YARGITAY KARARI
DAİRE : Hukuk Genel Kurulu
ESAS NO : 2008/302
KARAR NO : 2008/310
KARAR TARİHİ : 09.04.2008
MAHKEMESİ : Ümraniye Asliye 3. Hukuk Mahkemesi
TARİHİ : 27/12/2007
NUMARASI : 2007/667-695
Taraflar arasındaki “Şuyulandırma bedelinin artırılması” davasından dolayı yapılan yargılama sonunda; Ümraniye Asliye 3. Hukuk Mahkemesi’nce davanın reddine dair verilen 01.02.2007 gün ve 340–40 sayılı kararın incelenmesi davacı vekili tarafından istenilmesi üzerine, Yargıtay 5. Hukuk Dairesi’nin 17.05.2007 gün ve 4546-6364 sayılı ilamıyla; (…Dava, imar uygulaması nedeniyle bedele dönüştürülen davacı payına takdir edilen karşılığın artırılması istemine ilişkindir.
Mahkemece, 10 yıllık zaman aşımı süresi dolduğundan bahisle davanın reddine karar verilmiş, hüküm davacı vekilince temyiz edilmiştir.
3194 sayılı İmar Kanununun 17/son maddesinde “bedellere itiraz şekilleri 2942 sayılı Kamulaştırma Kanunu hükümlerine göre yapılır” hükmü yer almaktadır.
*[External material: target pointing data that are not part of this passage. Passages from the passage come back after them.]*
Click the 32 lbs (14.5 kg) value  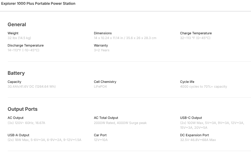[x=19, y=38]
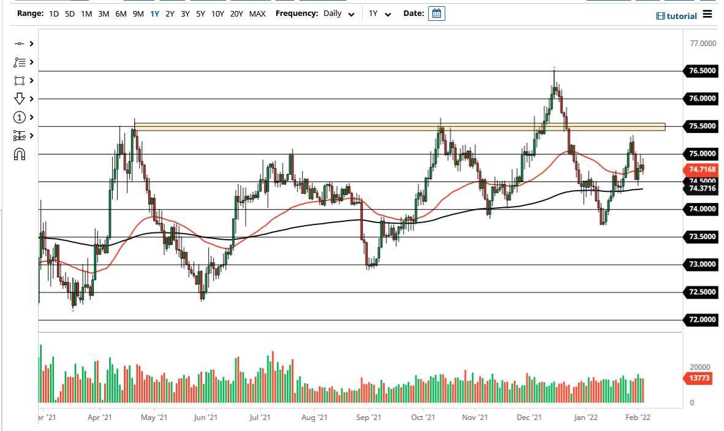Switch to the 5Y range tab
The width and height of the screenshot is (724, 431).
(x=199, y=13)
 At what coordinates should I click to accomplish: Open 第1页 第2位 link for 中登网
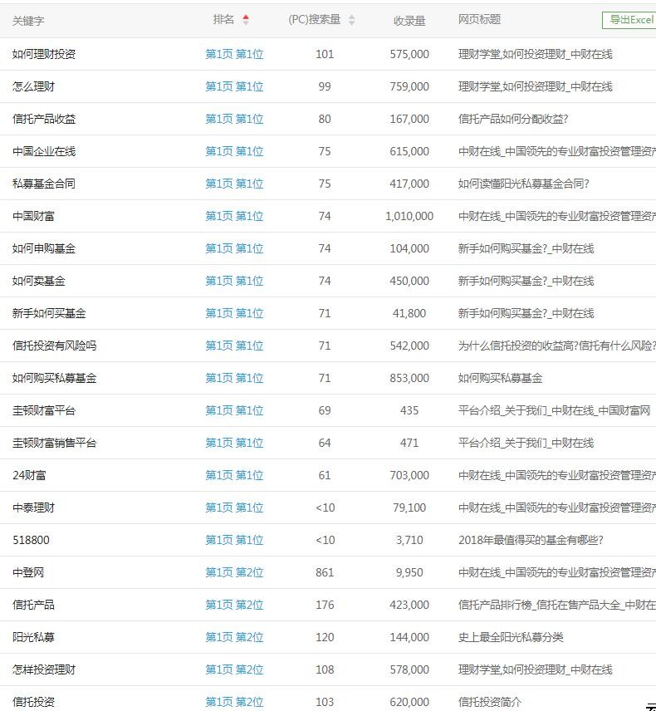(234, 572)
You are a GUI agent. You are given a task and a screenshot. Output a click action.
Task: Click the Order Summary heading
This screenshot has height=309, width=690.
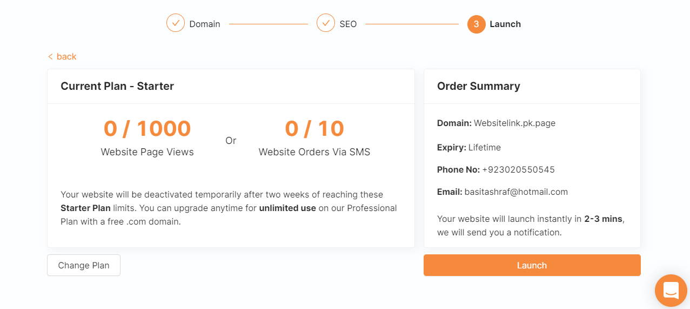coord(478,86)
2942 sayılı Kamulaştırma Kanununun 25. maddesi gereğince hakların kullanılması ve borçların yerine getirilmesi bakımından kamulaştırma işlemi taşınmaz sahibi için noter marifetiyle yapılan tebligatla başlar. Olayımızda bedele dönüştürme işlemi davalı idarece, davacıya tebliğ edilmemiştir.
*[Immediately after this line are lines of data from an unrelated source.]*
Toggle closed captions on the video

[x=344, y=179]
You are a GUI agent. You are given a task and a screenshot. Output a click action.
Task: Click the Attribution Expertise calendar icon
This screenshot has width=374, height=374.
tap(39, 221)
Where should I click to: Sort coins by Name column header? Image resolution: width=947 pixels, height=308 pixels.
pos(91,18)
Bu nedenle, davacının herhangi bir süreye tabi olmaksızın dava açma hakkı bulunduğu gözetilmeden 10 yıllık zamanaşımı süresi geçtiğinden bahisle davanın reddine karar verilmesi,doğru görülmemiştir…) gerekçesiyle bozularak dosya yerine geri çevrilmekle, yeniden yapılan yargılama sonunda; mahkemece önceki kararda direnilmiştir.
TEMYİZ EDEN: Davacı vekili
HUKUK GENEL KURULU KARARI
Hukuk Genel Kurulu’nca incelenerek direnme kararının süresinde temyiz edildiği anlaşıldıktan ve dosyadaki kâğıtlar okunduktan sonra gereği görüşüldü:
Dava, imar uygulaması sırasında bedele dönüştürülen davacı payına takdir edilen karşılığın artırılması istemine ilişkindir.
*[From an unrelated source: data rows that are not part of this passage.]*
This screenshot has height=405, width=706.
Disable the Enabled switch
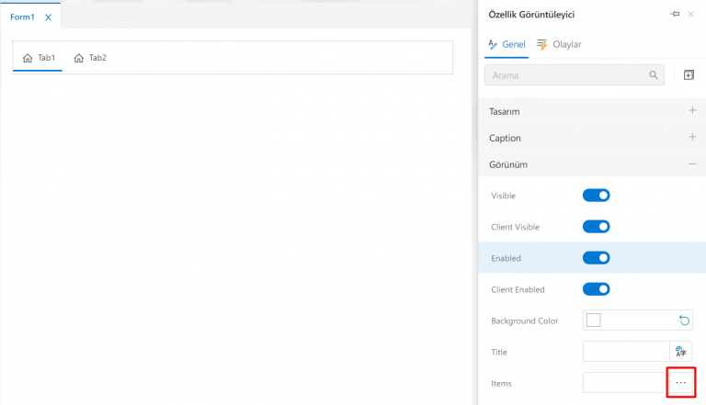pyautogui.click(x=596, y=257)
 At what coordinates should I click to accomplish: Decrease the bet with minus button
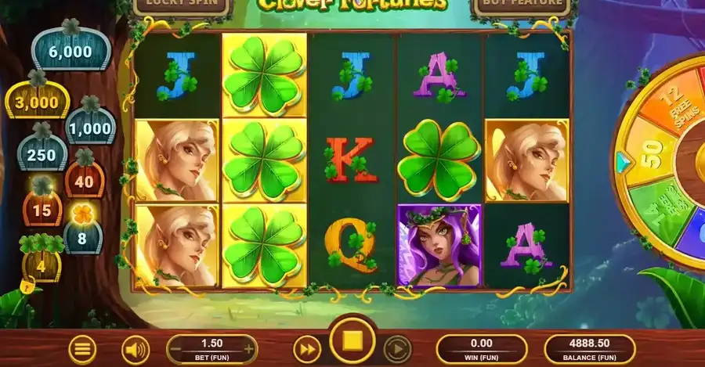coord(177,349)
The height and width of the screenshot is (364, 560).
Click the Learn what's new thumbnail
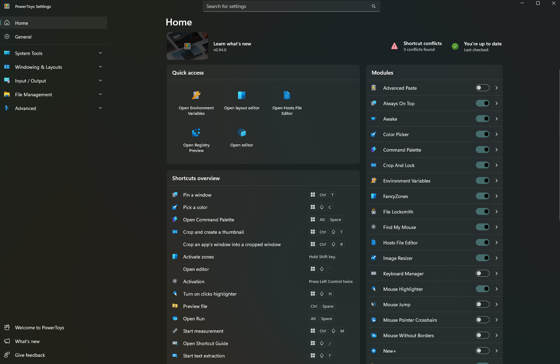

Davacı vekili 19.6.2006 tarihli dava dilekçesinde; müvekkilinin paydaşı bulunduğu 86 ve 87 parsel sayılı taşınmazlarda davalı Belediyece 2981/3290/3366 sayılı yasalar doğrultusunda yapılan ıslah imar planı uygulaması sonucu, müvekkilinin payının bir bölümünün imar düzenleme ortaklık payı olarak kesildiğini, bir kısım payına karşılık imar parsellerinden yer verildiğini ve dava konusu olan 1032.31 m2 payın ise bedele dönüştürüldüğünü; ancak, bedele dönüştürülen pay karşılığı takdir edilen meblağın, taşınmazın niteliklerine göre düşük olduğunu ileri sürerek, davacının payına takdir edilen karşılığın 6.200,00 YTL arttırılarak, bu bedelin değerlendirme tarihinden itibaren kamu alacaklarına uygulanan en yüksek faizi ile birlikte davalıdan tahsiline karar verilmesini talep ve dava etmiştir.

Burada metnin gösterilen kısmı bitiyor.